You came for a list. Fair. But here’s the honest version — the metrics that institutions in our data still feed twelve months later, by segment. Pick from these. Then read the next section, because choosing is the easy 10%.
| Education strategy benchmark | K-12 & schools | Higher ed |
|---|---|---|
| KPIs never given a data point | 25% | 30% |
| KPIs updated in the past year | 39% | 27% |
| KPIs with no owner | 33% | 75% |
| Objectives never assessed | 52% | 52% |
| Initiatives marked complete | 28% | 4% |
| Median KPIs per plan | 9 | 5 |
For a K-12 district: chronic absenteeism, grade-level proficiency in reading and math, four-year graduation rate, on-track-to-graduate rate, and one climate measure from an actual survey. Five. Not thirty.
For a community or technical college: fall-to-fall retention, course completion rate, credential completion rate, post-program employment, and cost per completion.

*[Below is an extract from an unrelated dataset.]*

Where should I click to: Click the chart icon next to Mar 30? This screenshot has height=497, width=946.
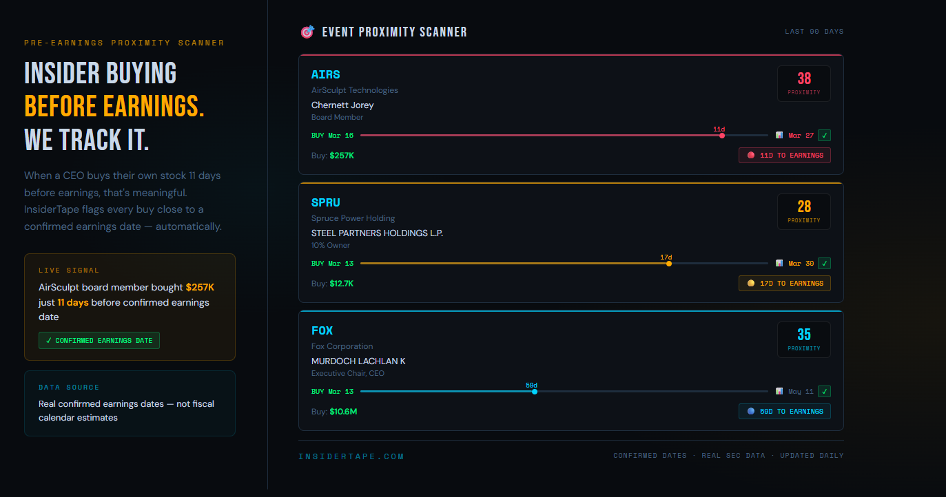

The ones tied to whether a student finishes and gets somewhere.
For a university: six-year graduation rate, first-year retention, research dollars per faculty, net tuition revenue, and one outcome measure of student learning you’re willing to defend in public.
Notice what’s missing: “average age of buildings.” “Percentage of students who take public transit.” “Social media engagement.” They show up on every listicle and almost never on a plan that anyone maintains. A KPI you won’t feed is worse than no KPI. It’s a small, recurring lie on your dashboard.
Stop adding KPIs. Start retiring them.
The instinct after reading an article like this is to add more metrics. Resist it. The data points the other way.
Three rules, drawn from the 30% that survive:
1. Every KPI gets a name — a human, not a department. “Operations” doesn’t update a number. A person does. Three-quarters of college KPIs have no owner, and those are the ones that go gray first.
2. Every KPI gets a cadence before it gets a target. Decide when you’ll look — monthly, quarterly — and put it on a calendar. A KPI without a review date is a KPI without a future. If no one will look at it on a Tuesday, don’t track it.
3. Retire on sight. Once a year, kill every measure with no data and no owner. You’re not losing information. You lost that information the day it went quiet. You’re just removing the clutter that hides the metrics that matter.
A plan with 9 living KPIs beats a plan with 40 phantoms. The median district in our data tracks 9. The hoarders track 270. Guess which dashboards people actually open.
The real work starts after the list
Choosing KPIs feels like strategy. It isn’t. It’s the warm-up.
The strategy is the boring, recurring, deeply human act of looking — every month, on purpose, with a name attached. That’s the 30% that survives. That’s the gap between a plan that runs a school and a PDF in someone’s downloads folder.
A KPI isn’t a number you pick. It’s a promise to keep looking. The hard part was never the list. It’s Tuesday.